[Dataset records]
• • • •

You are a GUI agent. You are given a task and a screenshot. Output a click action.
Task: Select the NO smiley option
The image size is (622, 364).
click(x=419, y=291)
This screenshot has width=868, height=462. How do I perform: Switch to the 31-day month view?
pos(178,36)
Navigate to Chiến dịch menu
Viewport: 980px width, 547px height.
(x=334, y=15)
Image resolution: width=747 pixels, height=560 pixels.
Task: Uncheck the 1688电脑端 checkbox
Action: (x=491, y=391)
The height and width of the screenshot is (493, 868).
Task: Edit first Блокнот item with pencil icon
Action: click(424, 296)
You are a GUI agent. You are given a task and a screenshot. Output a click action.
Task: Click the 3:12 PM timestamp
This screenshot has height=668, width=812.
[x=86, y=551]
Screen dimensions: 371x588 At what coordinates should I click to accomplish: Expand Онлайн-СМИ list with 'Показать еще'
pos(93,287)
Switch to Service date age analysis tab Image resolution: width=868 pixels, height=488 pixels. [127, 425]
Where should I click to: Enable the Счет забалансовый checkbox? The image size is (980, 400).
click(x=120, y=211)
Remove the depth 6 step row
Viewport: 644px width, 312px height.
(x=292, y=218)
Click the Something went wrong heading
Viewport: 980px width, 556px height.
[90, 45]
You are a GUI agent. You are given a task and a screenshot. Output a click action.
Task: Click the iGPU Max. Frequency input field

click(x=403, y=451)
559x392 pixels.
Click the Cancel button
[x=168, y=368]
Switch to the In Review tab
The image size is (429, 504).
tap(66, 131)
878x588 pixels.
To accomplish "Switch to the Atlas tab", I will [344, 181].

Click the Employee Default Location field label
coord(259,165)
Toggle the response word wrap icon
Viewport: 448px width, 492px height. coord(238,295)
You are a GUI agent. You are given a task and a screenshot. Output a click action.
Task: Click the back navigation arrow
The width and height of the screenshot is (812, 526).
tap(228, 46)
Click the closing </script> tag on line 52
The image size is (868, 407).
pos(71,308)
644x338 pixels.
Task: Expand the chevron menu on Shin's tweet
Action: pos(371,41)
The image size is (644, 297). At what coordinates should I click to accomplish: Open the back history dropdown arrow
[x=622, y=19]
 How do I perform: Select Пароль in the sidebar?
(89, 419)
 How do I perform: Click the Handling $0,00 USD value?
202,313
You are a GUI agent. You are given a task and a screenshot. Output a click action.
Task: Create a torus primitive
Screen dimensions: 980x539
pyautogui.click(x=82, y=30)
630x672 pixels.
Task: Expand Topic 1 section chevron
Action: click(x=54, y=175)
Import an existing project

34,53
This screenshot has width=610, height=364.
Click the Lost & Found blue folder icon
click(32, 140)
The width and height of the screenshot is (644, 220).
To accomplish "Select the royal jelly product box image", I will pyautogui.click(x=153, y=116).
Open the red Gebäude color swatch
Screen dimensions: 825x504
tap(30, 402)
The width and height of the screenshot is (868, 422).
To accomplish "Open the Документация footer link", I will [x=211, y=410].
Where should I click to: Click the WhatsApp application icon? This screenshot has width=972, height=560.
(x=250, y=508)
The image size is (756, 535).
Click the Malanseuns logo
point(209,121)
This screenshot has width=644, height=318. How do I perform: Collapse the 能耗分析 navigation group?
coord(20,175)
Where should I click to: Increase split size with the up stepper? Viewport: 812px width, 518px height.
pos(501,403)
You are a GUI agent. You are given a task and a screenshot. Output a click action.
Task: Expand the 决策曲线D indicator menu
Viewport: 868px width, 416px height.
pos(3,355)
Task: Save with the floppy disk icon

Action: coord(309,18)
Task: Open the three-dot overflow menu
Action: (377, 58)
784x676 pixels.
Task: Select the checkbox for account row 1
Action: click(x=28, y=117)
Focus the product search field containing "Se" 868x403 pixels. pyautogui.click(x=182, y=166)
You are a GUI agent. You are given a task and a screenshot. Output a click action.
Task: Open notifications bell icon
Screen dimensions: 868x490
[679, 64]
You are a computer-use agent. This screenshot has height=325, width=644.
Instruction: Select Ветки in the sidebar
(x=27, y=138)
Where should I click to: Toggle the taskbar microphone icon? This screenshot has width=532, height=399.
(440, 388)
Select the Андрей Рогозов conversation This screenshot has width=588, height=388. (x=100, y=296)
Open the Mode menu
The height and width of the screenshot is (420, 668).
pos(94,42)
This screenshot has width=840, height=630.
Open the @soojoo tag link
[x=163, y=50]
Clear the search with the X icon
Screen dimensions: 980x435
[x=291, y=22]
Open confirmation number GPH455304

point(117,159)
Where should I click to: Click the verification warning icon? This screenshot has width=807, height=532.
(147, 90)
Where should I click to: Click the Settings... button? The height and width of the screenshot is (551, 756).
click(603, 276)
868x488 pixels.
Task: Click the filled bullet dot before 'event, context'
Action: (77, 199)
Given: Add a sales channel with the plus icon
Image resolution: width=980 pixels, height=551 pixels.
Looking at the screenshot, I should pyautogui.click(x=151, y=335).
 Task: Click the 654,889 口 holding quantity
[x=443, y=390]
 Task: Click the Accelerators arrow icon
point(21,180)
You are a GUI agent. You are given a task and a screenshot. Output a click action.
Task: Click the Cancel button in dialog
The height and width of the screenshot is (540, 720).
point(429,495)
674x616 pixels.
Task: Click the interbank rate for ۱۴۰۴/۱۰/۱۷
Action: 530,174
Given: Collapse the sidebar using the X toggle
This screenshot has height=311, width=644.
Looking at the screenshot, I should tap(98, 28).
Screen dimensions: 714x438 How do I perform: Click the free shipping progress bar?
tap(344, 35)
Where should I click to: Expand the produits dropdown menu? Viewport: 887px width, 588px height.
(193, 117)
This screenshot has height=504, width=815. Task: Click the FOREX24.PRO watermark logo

• • • •

In full and exactly as written, repeat the data.

You are a GUI agent. You are given a task and a screenshot. Output a click action.
Task: Select the NO smiley option
The image size is (622, 364).
click(x=419, y=291)
This screenshot has width=868, height=462. How do I perform: Switch to the 31-day month view?
pos(178,36)
Navigate to Chiến dịch menu
Viewport: 980px width, 547px height.
(x=334, y=15)
Image resolution: width=747 pixels, height=560 pixels.
Task: Uncheck the 1688电脑端 checkbox
Action: (x=491, y=391)
The height and width of the screenshot is (493, 868).
Task: Edit first Блокнот item with pencil icon
Action: click(424, 296)
You are a GUI agent. You are given a task and a screenshot. Output a click action.
Task: Click the 3:12 PM timestamp
This screenshot has height=668, width=812.
[x=86, y=551]
Screen dimensions: 371x588 At what coordinates should I click to accomplish: Expand Онлайн-СМИ list with 'Показать еще'
pos(93,287)
Switch to Service date age analysis tab Image resolution: width=868 pixels, height=488 pixels. [127, 425]
Where should I click to: Enable the Счет забалансовый checkbox? The image size is (980, 400).
click(x=120, y=211)
Remove the depth 6 step row
Viewport: 644px width, 312px height.
(x=292, y=218)
Click the Something went wrong heading
Viewport: 980px width, 556px height.
[90, 45]
You are a GUI agent. You are given a task and a screenshot. Output a click action.
Task: Click the iGPU Max. Frequency input field

click(x=403, y=451)
559x392 pixels.
Click the Cancel button
[x=168, y=368]
Switch to the In Review tab
The image size is (429, 504).
tap(66, 131)
878x588 pixels.
To accomplish "Switch to the Atlas tab", I will [344, 181].

Click the Employee Default Location field label
coord(259,165)
Toggle the response word wrap icon
Viewport: 448px width, 492px height. coord(238,295)
You are a GUI agent. You are given a task and a screenshot. Output a click action.
Task: Click the back navigation arrow
The width and height of the screenshot is (812, 526).
tap(228, 46)
Click the closing </script> tag on line 52
The image size is (868, 407).
pos(71,308)
644x338 pixels.
Task: Expand the chevron menu on Shin's tweet
Action: pos(371,41)
The image size is (644, 297). At what coordinates should I click to accomplish: Open the back history dropdown arrow
[x=622, y=19]
 How do I perform: Select Пароль in the sidebar?
(89, 419)
 How do I perform: Click the Handling $0,00 USD value?
202,313
You are a GUI agent. You are given a task and a screenshot. Output a click action.
Task: Create a torus primitive
Screen dimensions: 980x539
pyautogui.click(x=82, y=30)
630x672 pixels.
Task: Expand Topic 1 section chevron
Action: click(x=54, y=175)
Import an existing project

34,53
This screenshot has width=610, height=364.
Click the Lost & Found blue folder icon
click(32, 140)
The width and height of the screenshot is (644, 220).
To accomplish "Select the royal jelly product box image", I will pyautogui.click(x=153, y=116).
Open the red Gebäude color swatch
Screen dimensions: 825x504
tap(30, 402)
The width and height of the screenshot is (868, 422).
To accomplish "Open the Документация footer link", I will [x=211, y=410].
Where should I click to: Click the WhatsApp application icon? This screenshot has width=972, height=560.
(x=250, y=508)
The image size is (756, 535).
Click the Malanseuns logo
point(209,121)
This screenshot has width=644, height=318. How do I perform: Collapse the 能耗分析 navigation group?
coord(20,175)
Where should I click to: Increase split size with the up stepper? Viewport: 812px width, 518px height.
pos(501,403)
You are a GUI agent. You are given a task and a screenshot. Output a click action.
Task: Expand the 决策曲线D indicator menu
Viewport: 868px width, 416px height.
pos(3,355)
Task: Save with the floppy disk icon

Action: coord(309,18)
Task: Open the three-dot overflow menu
Action: (377, 58)
784x676 pixels.
Task: Select the checkbox for account row 1
Action: click(x=28, y=117)
Focus the product search field containing "Se" 868x403 pixels. pyautogui.click(x=182, y=166)
You are a GUI agent. You are given a task and a screenshot. Output a click action.
Task: Open notifications bell icon
Screen dimensions: 868x490
[679, 64]
You are a computer-use agent. This screenshot has height=325, width=644.
Instruction: Select Ветки in the sidebar
(x=27, y=138)
Where should I click to: Toggle the taskbar microphone icon? This screenshot has width=532, height=399.
(440, 388)
Select the Андрей Рогозов conversation This screenshot has width=588, height=388. (x=100, y=296)
Open the Mode menu
The height and width of the screenshot is (420, 668).
pos(94,42)
This screenshot has width=840, height=630.
Open the @soojoo tag link
[x=163, y=50]
Clear the search with the X icon
Screen dimensions: 980x435
[x=291, y=22]
Open confirmation number GPH455304

point(117,159)
Where should I click to: Click the verification warning icon? This screenshot has width=807, height=532.
(147, 90)
Where should I click to: Click the Settings... button? The height and width of the screenshot is (551, 756).
click(603, 276)
868x488 pixels.
Task: Click the filled bullet dot before 'event, context'
Action: (77, 199)
Given: Add a sales channel with the plus icon
Image resolution: width=980 pixels, height=551 pixels.
Looking at the screenshot, I should pyautogui.click(x=151, y=335).
 Task: Click the 654,889 口 holding quantity
[x=443, y=390]
 Task: Click the Accelerators arrow icon
point(21,180)
You are a GUI agent. You are given a task and a screenshot. Output a click action.
Task: Click the Cancel button in dialog
The height and width of the screenshot is (540, 720).
point(429,495)
674x616 pixels.
Task: Click the interbank rate for ۱۴۰۴/۱۰/۱۷
Action: 530,174
Given: Collapse the sidebar using the X toggle
This screenshot has height=311, width=644.
Looking at the screenshot, I should tap(98, 28).
Screen dimensions: 714x438 How do I perform: Click the free shipping progress bar?
tap(344, 35)
Where should I click to: Expand the produits dropdown menu? Viewport: 887px width, 588px height.
(193, 117)
This screenshot has height=504, width=815. Task: Click the FOREX24.PRO watermark logo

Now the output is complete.